Bayesian Multilevel Modelling using PyStan¶

This is a tutorial, following through Chris Fonnesbeck's primer on using PyStan with Bayesian Multilevel Modelling.

8. Partial Pooling - Varying Intercept¶

%pylab inline

import numpy as np
import pandas as pd
import pystan
import seaborn as sns

import clean_data
import pooled_model
import unpooled_model

sns.set_context('notebook')

Populating the interactive namespace from numpy and matplotlib

/Users/lpritc/Development/GitHub/Teaching/Teaching-Stan-Hierarchical-Modelling/venv-Teaching-Stan-Hierarchical/lib/python3.5/site-packages/Cython/Distutils/old_build_ext.py:30: UserWarning: Cython.Distutils.old_build_ext does not properly handle dependencies and is deprecated.
  "Cython.Distutils.old_build_ext does not properly handle dependencies "
INFO:pystan:COMPILING THE C++ CODE FOR MODEL anon_model_0ac21a09143e1678f06ad0a8c64d4c81 NOW.
INFO:pystan:COMPILING THE C++ CODE FOR MODEL anon_model_56b08b63d48247e5e31d7c6f26b156c8 NOW.

Partial pooling: varying intercept¶

We can extend partial pooling to a linear model of the relationship between measured log(radon), the prevailing county radon level, and the floor at which the measurement was made. In the linear model, the measured radon level in a household $y_i$ is a function of the floor at which measurement took place, $x_i$, with parameters $\alpha_{j[i]}$ (the prevailing radon level in the county) and $\beta$ (the influence of the floor), and residual error $\epsilon_i$.

$$y_i = \alpha_{j[i]} + \beta x_i + \epsilon_i$$

In this linear model, the prevailing radon level $\alpha_{j[i]}$ is the intercept, with random Normal effect:

$$\alpha_{j[i]} \sim N(\mu_{\alpha}, \sigma_{\alpha}^2)$$

The residual error is also sampled from a Normal distribution:

$$\epsilon_i \sim N(0, \sigma_y^2)$$

This approach is similar to a least squares regression, but the multilevel modelling approach allows parameter distributions - information to be shared across groups, which can lead to more reasonable estimates of parameters with relatively little data. In this example, using a common distribution for prevailing county-level radon spreads the information about likely radon levels such that our estimates for counties with few observations should be less extreme.

Specifying the model¶

We define the model in stan, as usual specifying data, parameters, transformed parameters and model blocks. The model is built up as follows.

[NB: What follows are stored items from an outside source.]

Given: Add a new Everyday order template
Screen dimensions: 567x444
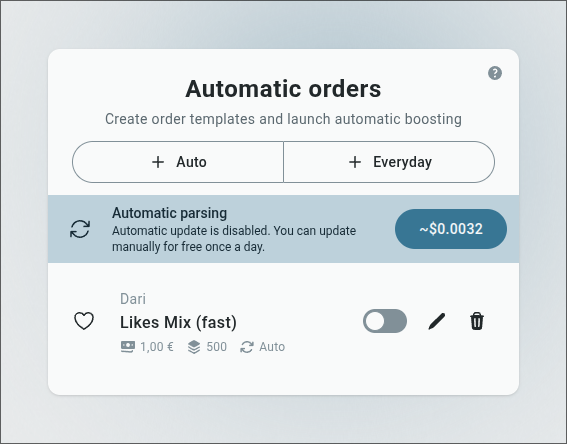Looking at the screenshot, I should tap(389, 162).
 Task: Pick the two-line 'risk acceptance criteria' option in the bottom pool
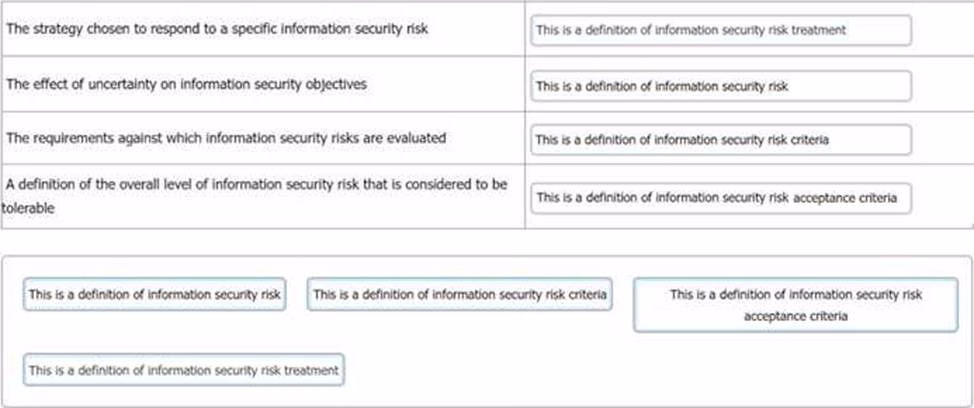click(x=795, y=305)
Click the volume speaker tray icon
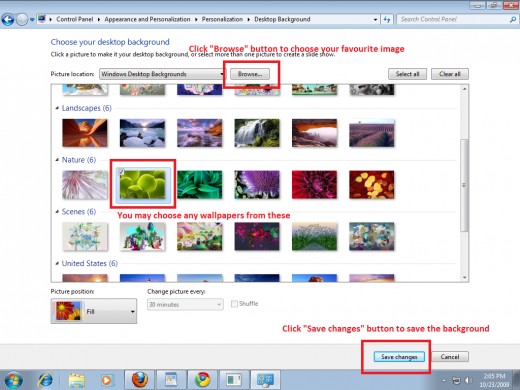520x390 pixels. (468, 380)
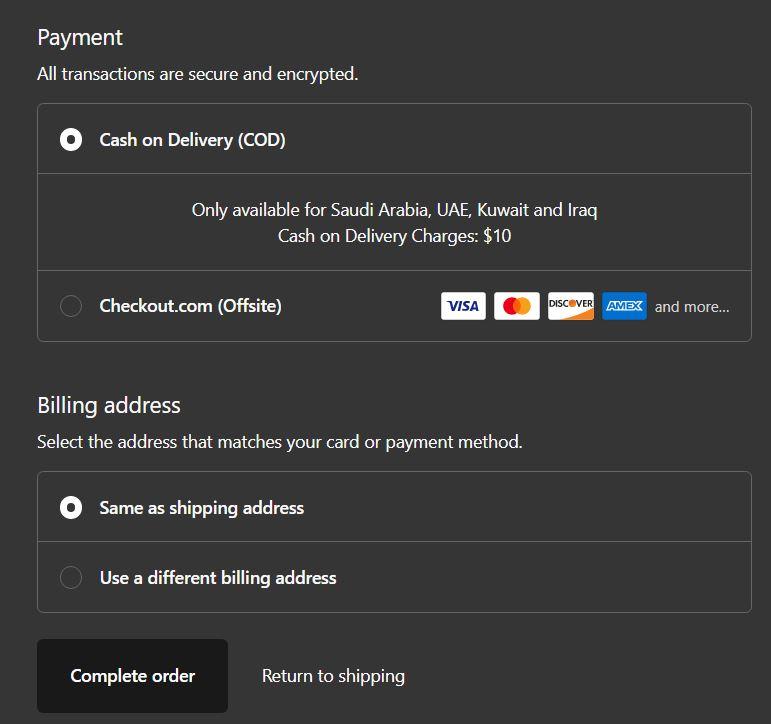Viewport: 771px width, 724px height.
Task: Click the 'Same as shipping address' label
Action: 202,508
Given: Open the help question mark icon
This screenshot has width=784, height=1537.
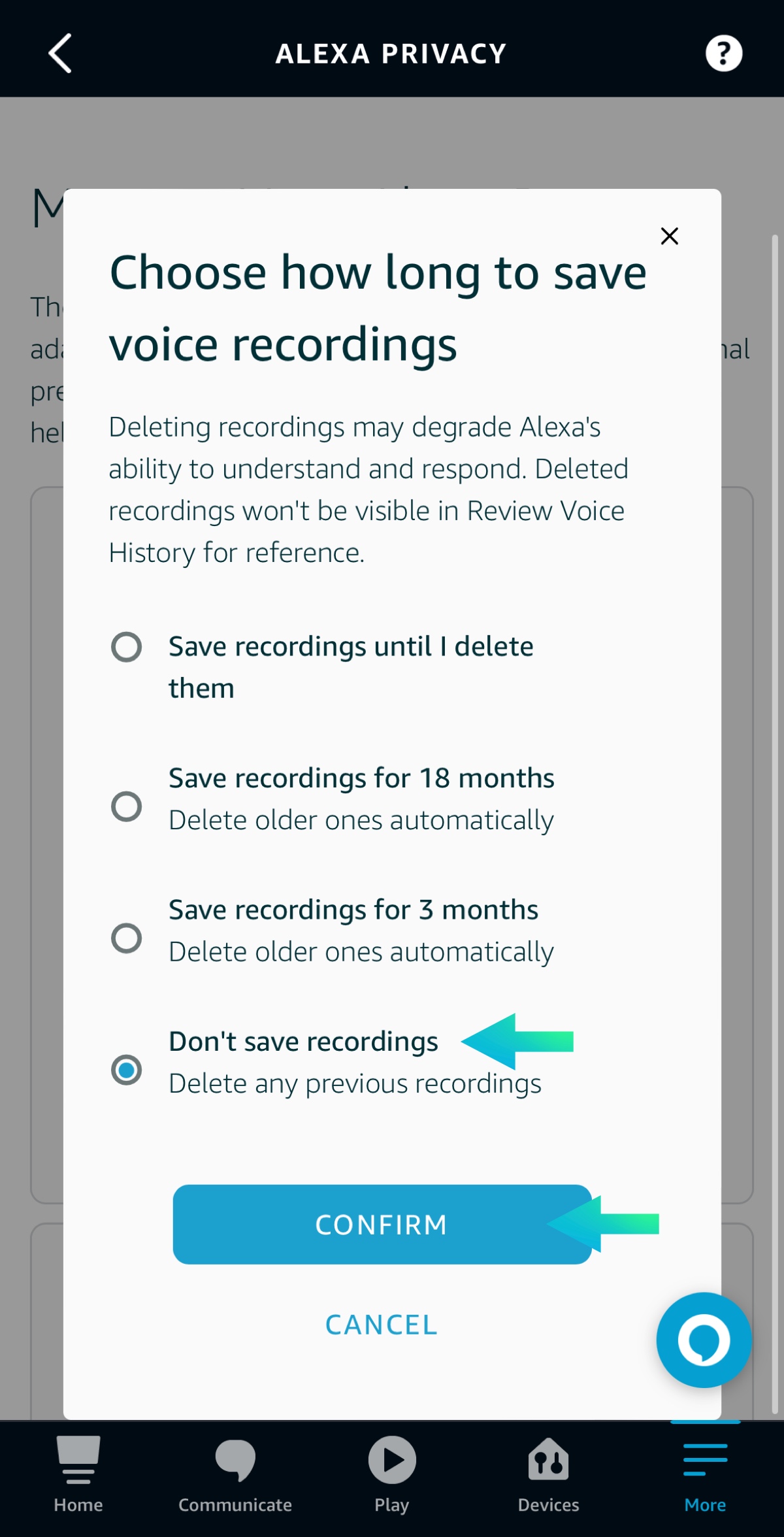Looking at the screenshot, I should [723, 54].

Our observed log(radon) measurements ($y$) approximate an intermediate transformed parameter $\hat{y}$, which is normally distributed with variance $\sigma_y^2$. $\sigma_y$ is sampled from a Uniform distribution.

$$y \sim N(\hat{y}, \sigma_y^2)$$ $$\sigma_{y} \sim U(0, 100)$$

The transformed variable $\hat{y}$ is a linear function of $x_i$, the floor at which radon is measured. The parameters are the value of $\alpha$ associated with the county $i$ ($i=1,\ldots,N$) in which each household is found, and the effect due to which floor is used for measurement.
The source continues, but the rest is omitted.